Quickstart
This library supports .NET Standard 2.0. The core algorithm is a port of the Mozilla Readability library. The original library is stable and used in production inside Firefox. By relying on a library maintained by a competent organization like Mozilla, we leverage their robust and well-tested work.
SmartReader also adds improvements to the original library, extracting more and better metadata, including:
- Site name
- Author and publication date
- Language
- Article excerpt
- Featured image
- List of images found (can optionally be downloaded and stored as data URIs)
- Estimated time needed to read the article
Feel free to suggest new features.
Installation
Installation is straightforward using the NuGet package.
PM> Install-Package SmartReader
Usage
There are two main ways to use the library. The first involves creating a new Reader object, using the URI as the argument, and then calling the GetArticle method to obtain the extracted Article. The second uses the static method ParseArticle of the Reader class directly to return an Article.
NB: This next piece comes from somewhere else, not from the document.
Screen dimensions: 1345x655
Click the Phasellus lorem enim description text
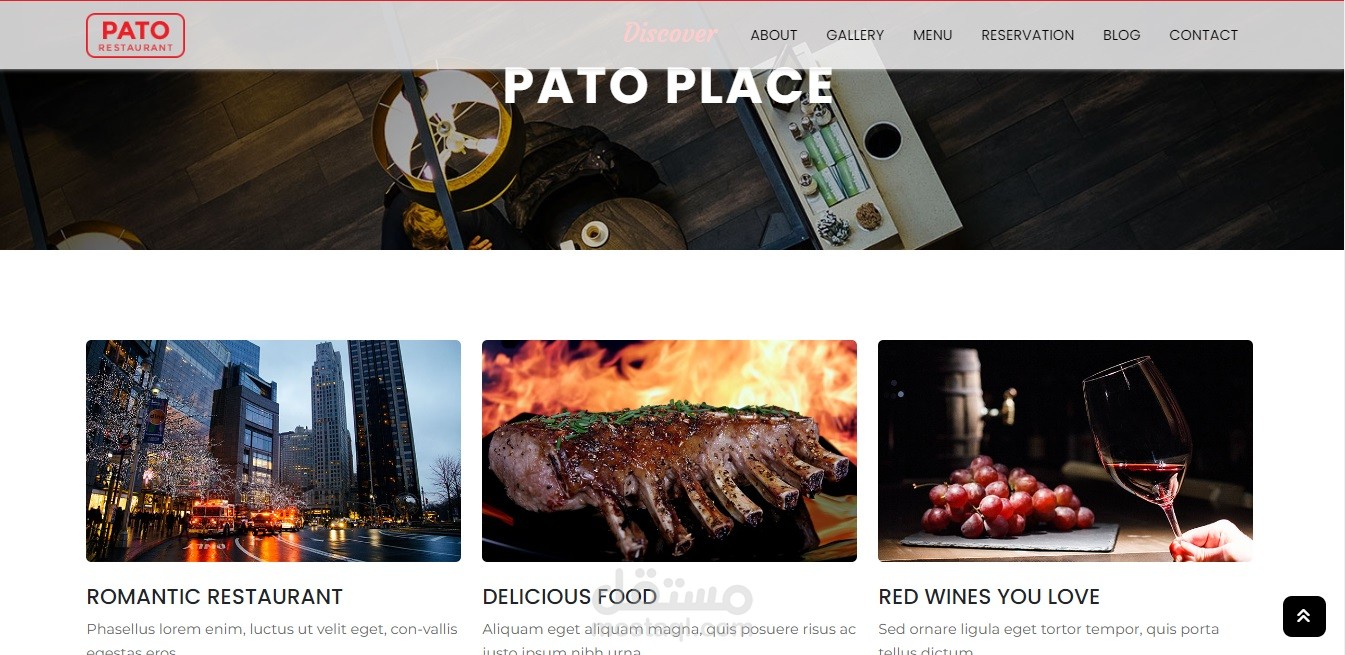272,638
Both approaches are also available via async methods, named GetArticleAsync and ParseArticleAsync respectively.
The advantage of using an object, rather than the static method, is that it allows you to configure specific options.
You also have the option to directly parse a String or Stream obtained via other means. This is available either through the ParseArticle methods or by using the appropriate Reader constructor. In either case, you must provide the original URI. The library will not re-download the text, but it requires the URI to perform checks and fix relative links present on the page. If you cannot provide the original URI, you can use a placeholder, such as https://localhost.
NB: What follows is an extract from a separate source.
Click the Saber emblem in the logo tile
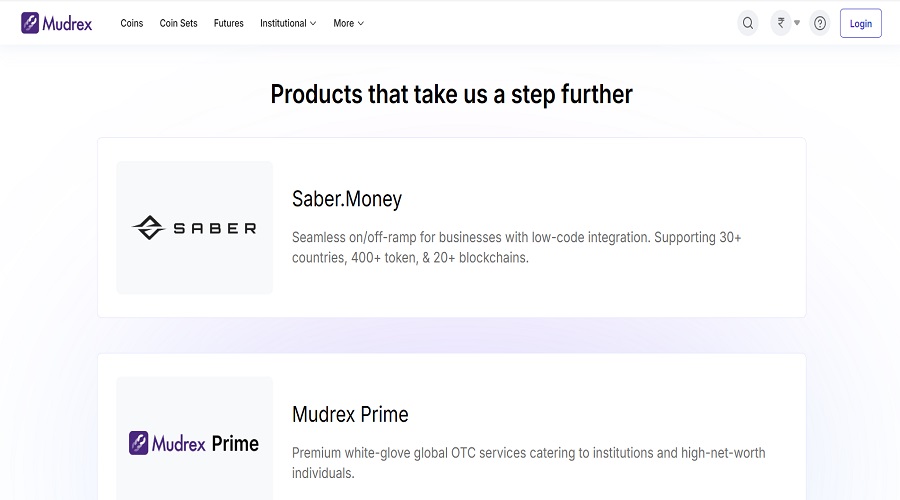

If the extraction fails, the returned Article object will have the IsReadable field set to false.
The content of the article is unstyled, but it is wrapped in a div with the id readability-content which you can style yourself.
The library attempts to detect the correct encoding of the text, provided the correct tags are present.
Getting Images
You can call GetImagesAsync on the Article object to obtain a Task that returns a list of Image objects, representing the images found in the extracted article. This method is async because it makes HEAD requests to determine the size of the images; it only returns those larger than the specified size. The default size is 75KB. This filtering is done to exclude elements such as UI icons.
You can also call ConvertImagesToDataUriAsync on the Article object to inline the images found in the article using the data URI scheme. The method is async. This inserts the images into the Content property of the Article, which may significantly increase its size.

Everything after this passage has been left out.